Thursday, September 30, 2010

Security

When LL was just two months old or so, he semi-adopted his first security object. It was a little white burp cloth with blue stars and blue embroidered embellishments along the edges. One of my mother-in-law's friends made him a set of three similar cloths, but he only liked the one with the blue stars. He smiled when he saw it, he gripped it tightly when we gave it to him, he liked rubbing his cheek against it, and he seemed to sleep better if it was nearby.

The starry burp cloth was replaced by Froggie Blanket, a small dead-simple square quilt that I made for him out of some flannel with lily pads and frogs on it. LL briefly wanted to bring Froggie Blanket with him everywhere he went (and I added "make back-up Froggie Blanket out of leftover fabric" to my to-do list) but it quickly evolved into a sleepytime-only thing. He holds onto it at naptime and bedtime, and likes to hold it while being rocked, but in the morning he gives it a hug and leaves it in the crib. Occasionally, if he's sick or feeling particularly needy, he will want to hold onto it a bit more, which we let him do. It usually doesn't leave the house (he naps at daycare just fine without it) but it does join us on outings every so often. And he always always knows where it is, in a sixth sense sort of way. (Every once in a while at bedtime, we won't see it, but we just need to ask LL, "Where's Froggie Blanket?" and he will always know where to find it. Even that time it was stuffed inside the salad spinner in the back of a cabinet.)

* INFORMATION PROVIDED:
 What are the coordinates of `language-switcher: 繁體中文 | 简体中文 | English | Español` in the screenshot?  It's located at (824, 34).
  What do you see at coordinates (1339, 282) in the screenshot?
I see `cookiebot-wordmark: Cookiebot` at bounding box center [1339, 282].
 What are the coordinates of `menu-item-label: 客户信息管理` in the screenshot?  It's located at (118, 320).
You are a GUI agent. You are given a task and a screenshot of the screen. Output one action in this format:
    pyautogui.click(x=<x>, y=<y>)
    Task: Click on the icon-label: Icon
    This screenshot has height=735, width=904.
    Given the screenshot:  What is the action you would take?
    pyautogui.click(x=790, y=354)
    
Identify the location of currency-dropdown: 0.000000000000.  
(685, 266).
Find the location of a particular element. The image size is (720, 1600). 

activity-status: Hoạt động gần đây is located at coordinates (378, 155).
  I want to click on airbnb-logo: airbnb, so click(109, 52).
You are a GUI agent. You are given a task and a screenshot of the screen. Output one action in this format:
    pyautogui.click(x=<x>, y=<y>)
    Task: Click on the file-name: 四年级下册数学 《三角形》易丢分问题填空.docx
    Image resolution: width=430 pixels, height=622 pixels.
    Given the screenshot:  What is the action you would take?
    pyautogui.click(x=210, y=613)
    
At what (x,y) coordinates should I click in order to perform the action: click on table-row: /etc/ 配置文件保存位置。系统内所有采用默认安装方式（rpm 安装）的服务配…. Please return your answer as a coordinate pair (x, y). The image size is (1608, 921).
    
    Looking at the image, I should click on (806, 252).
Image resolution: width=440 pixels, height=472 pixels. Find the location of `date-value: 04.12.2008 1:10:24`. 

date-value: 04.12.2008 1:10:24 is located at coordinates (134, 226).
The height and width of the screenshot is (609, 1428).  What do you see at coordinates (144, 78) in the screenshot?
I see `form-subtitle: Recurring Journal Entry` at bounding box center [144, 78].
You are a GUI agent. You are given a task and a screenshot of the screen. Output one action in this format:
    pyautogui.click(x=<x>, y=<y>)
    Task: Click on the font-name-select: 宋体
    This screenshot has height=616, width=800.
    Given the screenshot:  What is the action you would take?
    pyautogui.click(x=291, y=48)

* PROMPT 1: Return the part of the rows that opens with the line containing "at (118, 320)." and closes with the line containing "pyautogui.click(x=790, y=354)", both lines included.
* PROMPT 2: Carry the post on LL's security objects further from where it stops.
The post on LL's security objects and the rows are unrelated material.

* TASK RESPONSE 1:
 What are the coordinates of `menu-item-label: 客户信息管理` in the screenshot?  It's located at (118, 320).
You are a GUI agent. You are given a task and a screenshot of the screen. Output one action in this format:
    pyautogui.click(x=<x>, y=<y>)
    Task: Click on the icon-label: Icon
    This screenshot has height=735, width=904.
    Given the screenshot:  What is the action you would take?
    pyautogui.click(x=790, y=354)

* TASK RESPONSE 2:
I'm not a very artsy-crafty person. I do some occasional knitting or crocheting, but that's about it. And I've been known to go years between projects. But I love that LL is attached to the Froggie Blanket that I made.

But, little boys grow up, tastes change, new security objects are identified. We have a new must-have security object in our house. It's not exactly replacing Froggie Blanket, which is still required in the glider and crib at all times. This is more of an additional new friend. It's only been a week, so it may end up being short-lived, but LL's behavior with this thing has been sudden, dramatic, and different than anything he has ever done before. The object of his affection: a small stuffed zebra named NoNo.

I mentioned a little while ago that zebras are one of LL's favorite animals, and though he knows the word "zebra," he insists on calling them "no-nos" for, um, literary reasons. When we went to the zoo with Grandma and Grandpa, he spent a long time exclaiming over the zebras. As we were leaving, I helped my dad to pick out a little stuffed zebra at the zoo gift shop, for him to give to LL for his birthday.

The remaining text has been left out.